The self-assured, 5-feet 8-inch, lean, 25-year-old paleo-Indian from 14,000 years ago was among the first Homo sapiens to call the middle Rio Grande Valley home.
Ace is hard to catch, because he's imaginary - sort of. I asked David Stuart to help me gin him up the other day. Stuart is a University of New Mexico anthropology professor and author of several books about New Mexico's earliest inhabitants. He knows and loves this stuff.
Don't blame Stuart if I get carried away here: I contend that Ace is real, accessible to us and sorely needed for his advice. You can find remains of his campsites atop the hills west of town. He's also inside of us - anatomically indistinguishable from contemporary Homo sapiens. Stuart says Ace "wouldn't have stuck out at a recent Gathering of Nations dance."
That's remarkable. Ace, his tribe and other Stone Age peoples around the globe had the same hard-wiring as you and me. But culturally, they were way different. More accurately: We are way different.
Ace & Co. - as intellectually agile as us - lived basically the same way from the emergence of Homo sapiens 40,000 years ago to the rise of agriculture 8,000 years ago. They were very conservative and traditional, making spear points the same way for hundreds of years at a stretch. Their ancestors, from habilis to erectus, did things the same way for millions of years.
What should intrigue us is their astonishing record of success. They survived for thousands of generations, through geological eras of glaciers and thaws. Our civilizations are short-timers by contrast. Even ancient Egypt is in ruins.
What was life like for Ace and friends?
He lived from hand to mouth, hunting and gathering year-round, adjusting to nature.

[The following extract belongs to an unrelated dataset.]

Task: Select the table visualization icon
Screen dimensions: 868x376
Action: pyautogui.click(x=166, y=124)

He didn't hoard. His footprint was light - maybe 20 people in his close-knit clan and four or five in his hunting party. His range was huge - about 60 square miles per human.
His shelters were impermanent stick-and-hide affairs that were easily abandoned. He knew in profound detail the habits of his prey, the weather, the natures and locations of plants, rivers, winds, seasons. He was an expert tool-maker and as good at slinging an atlatl as John Wayne was a gun.

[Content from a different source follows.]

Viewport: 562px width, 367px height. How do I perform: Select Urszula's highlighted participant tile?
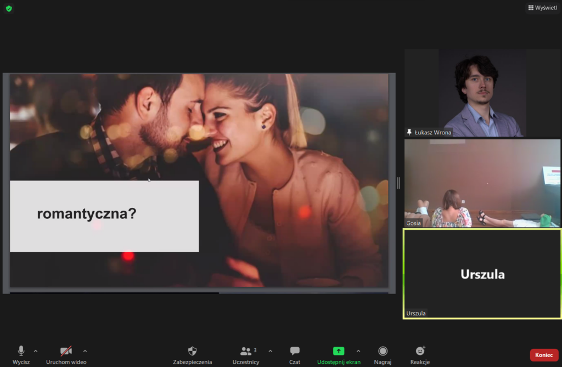(x=482, y=273)
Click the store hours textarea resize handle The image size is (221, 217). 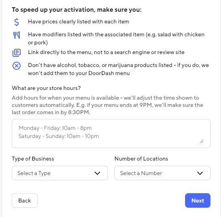(x=202, y=141)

Albuquerque "was a paradise," Stuart said - colder, wetter and ripe for the plucking. There were lakes, whose remains are evident. Plant life, including pi?ons and chiles, was similar - just easier to reach, because it grew at lower altitudes. Game ran from wood rats and giant armadillos to aurochs and mastodons.
Ace's culture wasn't as complex as ours, physically, but it was more adaptable. Ace always had a Plan B and could go to it immediately - unlike us, with our energy crises, sinking cities and such.
Don't get me wrong: Our last 8,000 years were a blast. I'll take our scientific and cultural achievements, thank you.
What bugs me is how we act as if the world was made out of whole cloth 8,000 years ago, as if we're at the pinnacle of creation and as if our ancestors were as clueless as Fred Flintstone.
We're full of important old secrets that we've forgotten how to hear. I'd listen to Ace and keep wise Homo sapiens like Stuart close for the next few thousand years.